** Exercise requirements **
Find the string "computer" in the entries and copy each line that has it.

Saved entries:
--*--

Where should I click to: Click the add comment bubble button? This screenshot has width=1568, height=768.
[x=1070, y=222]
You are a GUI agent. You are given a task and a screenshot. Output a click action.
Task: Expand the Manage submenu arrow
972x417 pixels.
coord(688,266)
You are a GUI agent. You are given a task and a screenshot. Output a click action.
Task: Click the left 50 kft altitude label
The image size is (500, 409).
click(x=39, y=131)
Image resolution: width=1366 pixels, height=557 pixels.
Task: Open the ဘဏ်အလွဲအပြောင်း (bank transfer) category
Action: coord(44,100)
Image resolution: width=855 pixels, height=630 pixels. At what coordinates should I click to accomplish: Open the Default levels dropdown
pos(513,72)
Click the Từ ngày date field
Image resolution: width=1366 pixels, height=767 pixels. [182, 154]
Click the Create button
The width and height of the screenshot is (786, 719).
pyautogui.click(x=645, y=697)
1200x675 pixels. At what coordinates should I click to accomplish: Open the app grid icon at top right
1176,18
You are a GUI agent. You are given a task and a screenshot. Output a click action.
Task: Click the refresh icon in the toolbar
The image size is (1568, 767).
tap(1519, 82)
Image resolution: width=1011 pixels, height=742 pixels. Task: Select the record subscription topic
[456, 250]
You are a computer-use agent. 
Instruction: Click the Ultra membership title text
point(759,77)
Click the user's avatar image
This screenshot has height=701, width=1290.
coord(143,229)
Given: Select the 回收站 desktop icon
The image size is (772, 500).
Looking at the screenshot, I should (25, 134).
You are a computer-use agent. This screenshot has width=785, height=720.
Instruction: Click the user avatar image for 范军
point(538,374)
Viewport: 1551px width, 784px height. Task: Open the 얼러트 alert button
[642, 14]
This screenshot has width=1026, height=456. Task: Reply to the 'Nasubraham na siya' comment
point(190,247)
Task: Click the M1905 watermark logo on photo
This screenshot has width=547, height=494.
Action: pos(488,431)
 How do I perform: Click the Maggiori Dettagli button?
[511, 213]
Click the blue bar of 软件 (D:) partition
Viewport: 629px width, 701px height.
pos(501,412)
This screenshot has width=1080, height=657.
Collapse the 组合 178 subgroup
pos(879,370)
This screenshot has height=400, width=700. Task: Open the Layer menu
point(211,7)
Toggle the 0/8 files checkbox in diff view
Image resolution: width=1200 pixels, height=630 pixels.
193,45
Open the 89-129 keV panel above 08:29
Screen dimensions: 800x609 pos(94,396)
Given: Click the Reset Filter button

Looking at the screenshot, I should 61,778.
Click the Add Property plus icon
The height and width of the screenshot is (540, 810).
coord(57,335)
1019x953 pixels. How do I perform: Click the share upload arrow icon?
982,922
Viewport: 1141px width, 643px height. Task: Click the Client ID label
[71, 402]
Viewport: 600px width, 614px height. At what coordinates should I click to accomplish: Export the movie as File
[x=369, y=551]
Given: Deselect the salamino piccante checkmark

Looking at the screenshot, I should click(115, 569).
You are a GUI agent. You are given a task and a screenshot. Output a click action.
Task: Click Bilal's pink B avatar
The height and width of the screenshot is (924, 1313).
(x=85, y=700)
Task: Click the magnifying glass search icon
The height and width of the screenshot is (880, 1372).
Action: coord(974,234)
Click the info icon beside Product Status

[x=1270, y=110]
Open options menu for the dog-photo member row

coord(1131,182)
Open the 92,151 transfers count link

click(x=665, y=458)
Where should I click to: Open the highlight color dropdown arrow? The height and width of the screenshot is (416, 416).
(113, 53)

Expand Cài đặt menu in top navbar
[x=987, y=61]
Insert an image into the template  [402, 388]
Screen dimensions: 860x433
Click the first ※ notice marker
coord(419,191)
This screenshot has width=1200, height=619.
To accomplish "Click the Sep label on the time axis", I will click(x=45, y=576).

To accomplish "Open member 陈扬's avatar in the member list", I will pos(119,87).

--*--

** Solution for this exercise **
You are a computer-use agent. 
You are a computer-use agent. This screenshot has width=785, height=720.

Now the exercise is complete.